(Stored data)
-------------------------

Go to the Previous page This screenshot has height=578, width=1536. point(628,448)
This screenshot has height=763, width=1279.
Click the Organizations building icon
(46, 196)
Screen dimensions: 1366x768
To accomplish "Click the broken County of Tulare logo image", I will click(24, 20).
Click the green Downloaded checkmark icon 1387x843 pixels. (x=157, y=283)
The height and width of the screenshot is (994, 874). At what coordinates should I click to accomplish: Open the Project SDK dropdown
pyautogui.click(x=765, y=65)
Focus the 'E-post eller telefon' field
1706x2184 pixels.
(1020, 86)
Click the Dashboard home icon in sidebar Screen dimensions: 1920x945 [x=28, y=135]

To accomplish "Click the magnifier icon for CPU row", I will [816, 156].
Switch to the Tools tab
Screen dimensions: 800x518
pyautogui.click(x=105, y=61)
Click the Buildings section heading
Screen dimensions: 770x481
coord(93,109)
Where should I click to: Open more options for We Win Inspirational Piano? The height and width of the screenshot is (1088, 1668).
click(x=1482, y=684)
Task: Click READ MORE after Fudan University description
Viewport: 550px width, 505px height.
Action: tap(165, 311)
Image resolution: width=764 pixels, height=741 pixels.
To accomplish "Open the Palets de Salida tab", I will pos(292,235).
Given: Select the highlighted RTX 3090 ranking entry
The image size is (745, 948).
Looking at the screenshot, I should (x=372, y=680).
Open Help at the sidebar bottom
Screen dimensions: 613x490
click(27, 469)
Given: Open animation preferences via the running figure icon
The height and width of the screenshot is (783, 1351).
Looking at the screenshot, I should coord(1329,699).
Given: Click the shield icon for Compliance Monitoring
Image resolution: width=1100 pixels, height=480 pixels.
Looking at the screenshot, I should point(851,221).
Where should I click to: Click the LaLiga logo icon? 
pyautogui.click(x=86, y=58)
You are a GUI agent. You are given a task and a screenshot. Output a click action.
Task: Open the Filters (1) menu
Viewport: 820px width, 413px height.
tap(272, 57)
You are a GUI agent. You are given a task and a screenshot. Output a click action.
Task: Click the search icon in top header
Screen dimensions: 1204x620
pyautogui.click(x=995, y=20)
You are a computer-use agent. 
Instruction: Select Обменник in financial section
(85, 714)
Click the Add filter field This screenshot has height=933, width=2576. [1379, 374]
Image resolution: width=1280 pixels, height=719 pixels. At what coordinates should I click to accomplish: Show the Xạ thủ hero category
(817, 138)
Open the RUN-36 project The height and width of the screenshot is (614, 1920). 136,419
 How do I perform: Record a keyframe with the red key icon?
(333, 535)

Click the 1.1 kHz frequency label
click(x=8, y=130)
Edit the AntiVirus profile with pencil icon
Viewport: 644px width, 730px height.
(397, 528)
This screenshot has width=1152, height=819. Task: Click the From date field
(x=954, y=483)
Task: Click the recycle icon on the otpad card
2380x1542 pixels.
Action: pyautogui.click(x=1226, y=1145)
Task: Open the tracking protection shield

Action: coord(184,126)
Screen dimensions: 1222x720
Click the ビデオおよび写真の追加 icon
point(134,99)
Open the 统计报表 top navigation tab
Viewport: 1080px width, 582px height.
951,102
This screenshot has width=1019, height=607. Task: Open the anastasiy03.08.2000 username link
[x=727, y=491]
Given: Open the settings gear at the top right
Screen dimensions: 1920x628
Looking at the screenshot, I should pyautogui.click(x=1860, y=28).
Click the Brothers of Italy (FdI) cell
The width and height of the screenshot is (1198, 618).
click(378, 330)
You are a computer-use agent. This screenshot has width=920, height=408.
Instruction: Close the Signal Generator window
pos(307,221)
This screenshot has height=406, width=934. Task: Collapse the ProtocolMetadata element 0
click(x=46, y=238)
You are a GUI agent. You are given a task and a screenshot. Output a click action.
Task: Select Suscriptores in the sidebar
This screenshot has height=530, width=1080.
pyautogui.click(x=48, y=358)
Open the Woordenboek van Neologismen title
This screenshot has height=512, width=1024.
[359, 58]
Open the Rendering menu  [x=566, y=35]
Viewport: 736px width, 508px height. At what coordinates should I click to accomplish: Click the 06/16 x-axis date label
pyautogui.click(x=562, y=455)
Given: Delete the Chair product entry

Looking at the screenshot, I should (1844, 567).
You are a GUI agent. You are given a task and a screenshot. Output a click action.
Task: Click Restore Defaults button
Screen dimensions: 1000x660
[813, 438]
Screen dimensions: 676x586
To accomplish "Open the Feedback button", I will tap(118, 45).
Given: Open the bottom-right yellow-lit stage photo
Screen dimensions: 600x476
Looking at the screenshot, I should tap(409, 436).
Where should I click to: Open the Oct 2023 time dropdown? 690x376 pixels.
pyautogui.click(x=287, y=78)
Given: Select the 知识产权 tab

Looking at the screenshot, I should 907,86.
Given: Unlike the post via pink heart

-------------------------

EXERCISE PROMPT: What you return must be the lines above that run from the line with "Open the RUN-36" to the line with "Open the Rendering", inclusive, each copied exactly.

OUTPUT OF THE EXERCISE:
Open the RUN-36 project The height and width of the screenshot is (614, 1920). 136,419
 How do I perform: Record a keyframe with the red key icon?
(333, 535)

Click the 1.1 kHz frequency label
click(x=8, y=130)
Edit the AntiVirus profile with pencil icon
Viewport: 644px width, 730px height.
(397, 528)
This screenshot has width=1152, height=819. Task: Click the From date field
(x=954, y=483)
Task: Click the recycle icon on the otpad card
2380x1542 pixels.
Action: pyautogui.click(x=1226, y=1145)
Task: Open the tracking protection shield

Action: coord(184,126)
Screen dimensions: 1222x720
Click the ビデオおよび写真の追加 icon
point(134,99)
Open the 统计报表 top navigation tab
Viewport: 1080px width, 582px height.
951,102
This screenshot has width=1019, height=607. Task: Open the anastasiy03.08.2000 username link
[x=727, y=491]
Given: Open the settings gear at the top right
Screen dimensions: 1920x628
Looking at the screenshot, I should pyautogui.click(x=1860, y=28).
Click the Brothers of Italy (FdI) cell
The width and height of the screenshot is (1198, 618).
click(378, 330)
You are a computer-use agent. This screenshot has width=920, height=408.
Instruction: Close the Signal Generator window
pos(307,221)
This screenshot has height=406, width=934. Task: Collapse the ProtocolMetadata element 0
click(x=46, y=238)
You are a GUI agent. You are given a task and a screenshot. Output a click action.
Task: Select Suscriptores in the sidebar
This screenshot has height=530, width=1080.
pyautogui.click(x=48, y=358)
Open the Woordenboek van Neologismen title
This screenshot has height=512, width=1024.
[359, 58]
Open the Rendering menu  [x=566, y=35]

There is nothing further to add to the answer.